[Screenshot grounding data]
━━━━━━

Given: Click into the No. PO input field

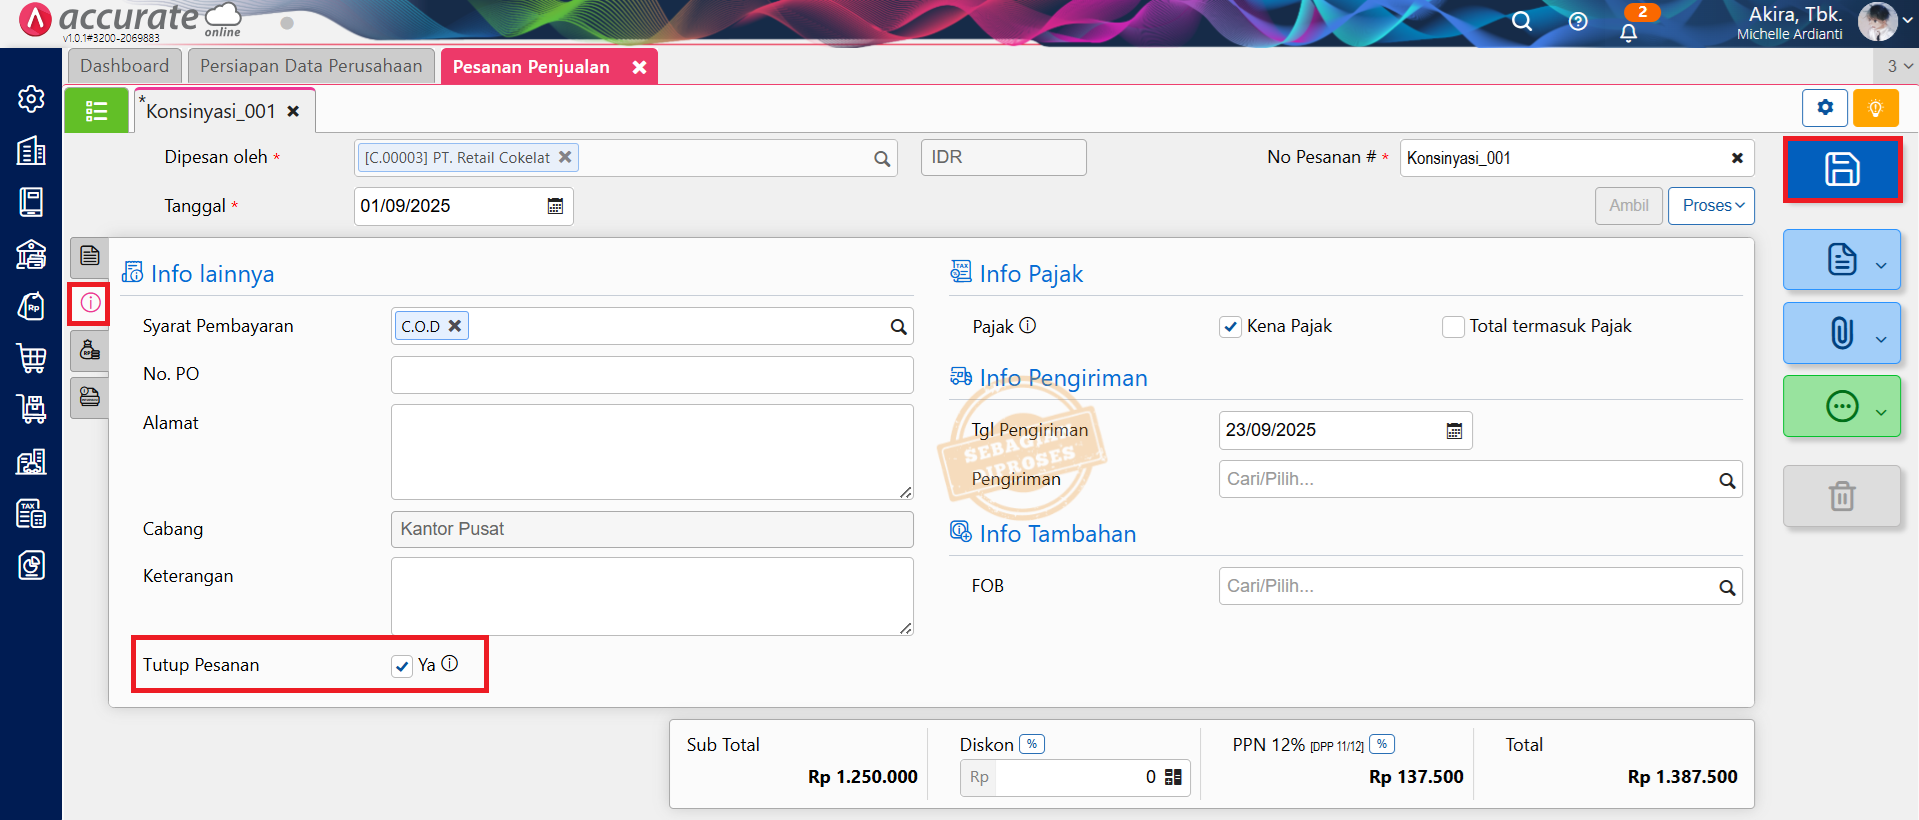Looking at the screenshot, I should pos(651,375).
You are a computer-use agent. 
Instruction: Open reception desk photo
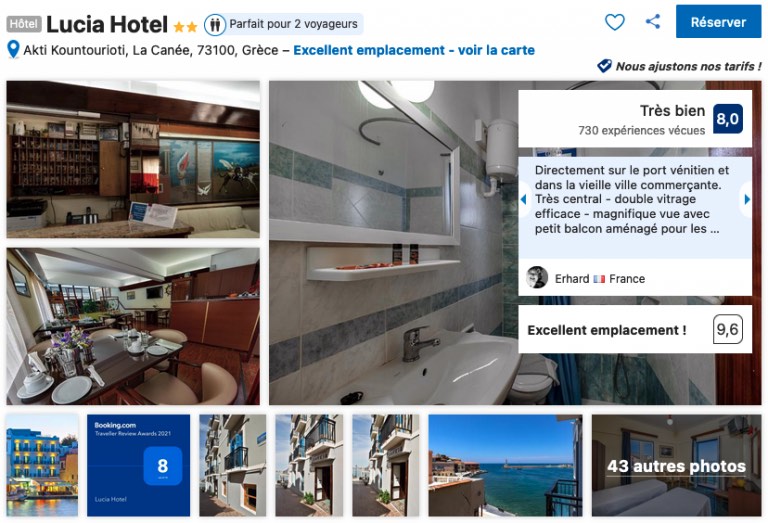[x=133, y=160]
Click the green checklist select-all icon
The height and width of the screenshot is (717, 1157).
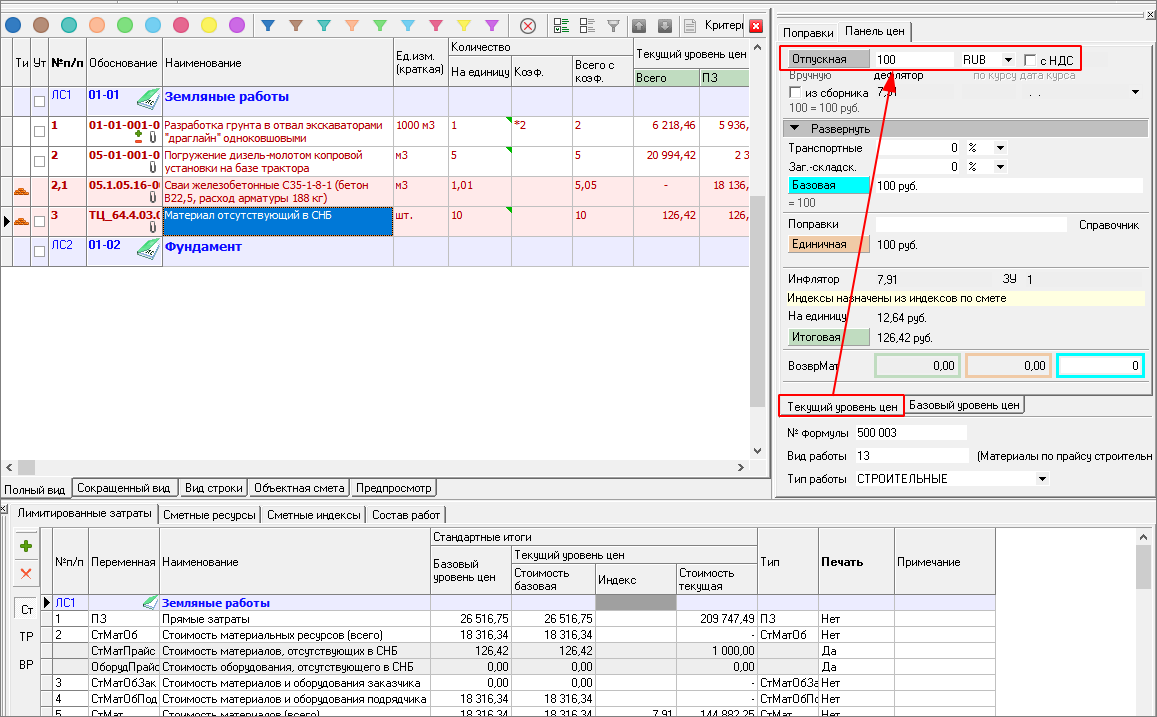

━━━━━━

THE PROBLEM ->
Word for word, restate each line above, minus its pictures.

ANSWER SECTION ->
Given: Click into the No. PO input field

Looking at the screenshot, I should pos(651,375).
You are a computer-use agent. 
Instruction: Open reception desk photo
[x=133, y=160]
Click the green checklist select-all icon
The height and width of the screenshot is (717, 1157).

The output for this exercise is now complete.